Records provided:
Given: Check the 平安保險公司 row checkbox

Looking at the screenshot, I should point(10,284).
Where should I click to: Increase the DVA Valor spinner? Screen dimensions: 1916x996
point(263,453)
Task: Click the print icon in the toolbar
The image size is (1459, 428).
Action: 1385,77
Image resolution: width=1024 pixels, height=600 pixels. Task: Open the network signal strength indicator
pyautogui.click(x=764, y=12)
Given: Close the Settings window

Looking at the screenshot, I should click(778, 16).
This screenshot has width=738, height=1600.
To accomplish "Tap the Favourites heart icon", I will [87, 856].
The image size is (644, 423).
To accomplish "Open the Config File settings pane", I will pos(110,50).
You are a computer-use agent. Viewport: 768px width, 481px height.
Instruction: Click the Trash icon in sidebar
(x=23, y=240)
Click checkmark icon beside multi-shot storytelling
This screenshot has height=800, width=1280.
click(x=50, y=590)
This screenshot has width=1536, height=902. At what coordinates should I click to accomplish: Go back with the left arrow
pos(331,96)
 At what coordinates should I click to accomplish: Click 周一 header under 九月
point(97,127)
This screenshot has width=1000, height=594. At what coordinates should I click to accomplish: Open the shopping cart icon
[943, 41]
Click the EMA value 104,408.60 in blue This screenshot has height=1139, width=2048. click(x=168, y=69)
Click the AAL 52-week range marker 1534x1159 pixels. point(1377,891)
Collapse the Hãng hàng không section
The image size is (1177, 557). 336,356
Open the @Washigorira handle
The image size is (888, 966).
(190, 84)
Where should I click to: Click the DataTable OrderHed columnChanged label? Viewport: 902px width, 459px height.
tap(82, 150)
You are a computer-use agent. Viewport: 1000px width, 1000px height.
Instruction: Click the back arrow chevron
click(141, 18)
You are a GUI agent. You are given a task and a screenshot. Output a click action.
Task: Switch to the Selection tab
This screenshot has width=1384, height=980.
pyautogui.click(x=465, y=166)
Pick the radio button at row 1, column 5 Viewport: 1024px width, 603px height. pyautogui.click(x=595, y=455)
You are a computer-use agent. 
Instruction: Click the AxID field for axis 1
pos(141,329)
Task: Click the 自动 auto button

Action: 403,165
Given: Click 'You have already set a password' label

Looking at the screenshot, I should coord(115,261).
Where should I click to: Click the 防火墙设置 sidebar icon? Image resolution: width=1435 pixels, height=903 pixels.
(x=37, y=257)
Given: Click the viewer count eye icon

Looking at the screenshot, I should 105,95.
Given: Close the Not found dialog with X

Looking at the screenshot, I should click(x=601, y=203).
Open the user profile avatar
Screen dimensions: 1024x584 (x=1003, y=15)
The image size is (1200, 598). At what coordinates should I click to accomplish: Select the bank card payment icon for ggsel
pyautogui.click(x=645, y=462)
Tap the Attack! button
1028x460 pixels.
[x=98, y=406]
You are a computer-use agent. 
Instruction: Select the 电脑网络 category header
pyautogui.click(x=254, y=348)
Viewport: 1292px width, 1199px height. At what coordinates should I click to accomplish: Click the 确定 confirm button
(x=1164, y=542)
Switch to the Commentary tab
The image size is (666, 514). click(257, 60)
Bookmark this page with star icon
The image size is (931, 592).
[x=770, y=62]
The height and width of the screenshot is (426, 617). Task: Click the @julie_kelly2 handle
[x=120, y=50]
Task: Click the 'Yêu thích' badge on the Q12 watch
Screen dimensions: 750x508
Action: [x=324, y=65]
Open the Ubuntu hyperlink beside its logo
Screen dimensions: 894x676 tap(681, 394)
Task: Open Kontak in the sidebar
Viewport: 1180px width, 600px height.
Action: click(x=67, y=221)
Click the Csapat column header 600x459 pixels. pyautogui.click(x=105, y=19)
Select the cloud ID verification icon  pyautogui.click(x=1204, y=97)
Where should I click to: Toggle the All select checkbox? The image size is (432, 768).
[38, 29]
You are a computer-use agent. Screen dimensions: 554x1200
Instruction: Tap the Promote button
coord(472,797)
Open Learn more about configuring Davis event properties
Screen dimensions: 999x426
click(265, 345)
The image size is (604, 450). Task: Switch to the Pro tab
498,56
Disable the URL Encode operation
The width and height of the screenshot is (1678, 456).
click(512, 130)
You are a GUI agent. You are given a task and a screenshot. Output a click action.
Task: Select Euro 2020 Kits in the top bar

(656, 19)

Work to complete:
Repeat each entry exactly, so that nothing in the listing is lost.

Task solution:
Given: Check the 平安保險公司 row checkbox

Looking at the screenshot, I should point(10,284).
Where should I click to: Increase the DVA Valor spinner? Screen dimensions: 1916x996
point(263,453)
Task: Click the print icon in the toolbar
The image size is (1459, 428).
Action: 1385,77
Image resolution: width=1024 pixels, height=600 pixels. Task: Open the network signal strength indicator
pyautogui.click(x=764, y=12)
Given: Close the Settings window

Looking at the screenshot, I should click(778, 16).
This screenshot has width=738, height=1600.
To accomplish "Tap the Favourites heart icon", I will [87, 856].
The image size is (644, 423).
To accomplish "Open the Config File settings pane", I will pos(110,50).
You are a computer-use agent. Viewport: 768px width, 481px height.
Instruction: Click the Trash icon in sidebar
(x=23, y=240)
Click checkmark icon beside multi-shot storytelling
This screenshot has height=800, width=1280.
click(x=50, y=590)
This screenshot has width=1536, height=902. At what coordinates should I click to accomplish: Go back with the left arrow
pos(331,96)
 At what coordinates should I click to accomplish: Click 周一 header under 九月
point(97,127)
This screenshot has width=1000, height=594. At what coordinates should I click to accomplish: Open the shopping cart icon
[943, 41]
Click the EMA value 104,408.60 in blue This screenshot has height=1139, width=2048. click(x=168, y=69)
Click the AAL 52-week range marker 1534x1159 pixels. point(1377,891)
Collapse the Hãng hàng không section
The image size is (1177, 557). 336,356
Open the @Washigorira handle
The image size is (888, 966).
(190, 84)
Where should I click to: Click the DataTable OrderHed columnChanged label? Viewport: 902px width, 459px height.
tap(82, 150)
You are a computer-use agent. Viewport: 1000px width, 1000px height.
Instruction: Click the back arrow chevron
click(141, 18)
You are a GUI agent. You are given a task and a screenshot. Output a click action.
Task: Switch to the Selection tab
This screenshot has width=1384, height=980.
pyautogui.click(x=465, y=166)
Pick the radio button at row 1, column 5 Viewport: 1024px width, 603px height. pyautogui.click(x=595, y=455)
You are a computer-use agent. 
Instruction: Click the AxID field for axis 1
pos(141,329)
Task: Click the 自动 auto button

Action: 403,165
Given: Click 'You have already set a password' label

Looking at the screenshot, I should coord(115,261).
Where should I click to: Click the 防火墙设置 sidebar icon? Image resolution: width=1435 pixels, height=903 pixels.
(x=37, y=257)
Given: Click the viewer count eye icon

Looking at the screenshot, I should 105,95.
Given: Close the Not found dialog with X

Looking at the screenshot, I should click(x=601, y=203).
Open the user profile avatar
Screen dimensions: 1024x584 (x=1003, y=15)
The image size is (1200, 598). At what coordinates should I click to accomplish: Select the bank card payment icon for ggsel
pyautogui.click(x=645, y=462)
Tap the Attack! button
1028x460 pixels.
[x=98, y=406]
You are a computer-use agent. 
Instruction: Select the 电脑网络 category header
pyautogui.click(x=254, y=348)
Viewport: 1292px width, 1199px height. At what coordinates should I click to accomplish: Click the 确定 confirm button
(x=1164, y=542)
Switch to the Commentary tab
The image size is (666, 514). click(257, 60)
Bookmark this page with star icon
The image size is (931, 592).
[x=770, y=62]
The height and width of the screenshot is (426, 617). Task: Click the @julie_kelly2 handle
[x=120, y=50]
Task: Click the 'Yêu thích' badge on the Q12 watch
Screen dimensions: 750x508
Action: [x=324, y=65]
Open the Ubuntu hyperlink beside its logo
Screen dimensions: 894x676 tap(681, 394)
Task: Open Kontak in the sidebar
Viewport: 1180px width, 600px height.
Action: click(x=67, y=221)
Click the Csapat column header 600x459 pixels. pyautogui.click(x=105, y=19)
Select the cloud ID verification icon  pyautogui.click(x=1204, y=97)
Where should I click to: Toggle the All select checkbox? The image size is (432, 768).
[38, 29]
You are a computer-use agent. Screen dimensions: 554x1200
Instruction: Tap the Promote button
coord(472,797)
Open Learn more about configuring Davis event properties
Screen dimensions: 999x426
click(265, 345)
The image size is (604, 450). Task: Switch to the Pro tab
498,56
Disable the URL Encode operation
The width and height of the screenshot is (1678, 456).
click(512, 130)
You are a GUI agent. You are given a task and a screenshot. Output a click action.
Task: Select Euro 2020 Kits in the top bar

(656, 19)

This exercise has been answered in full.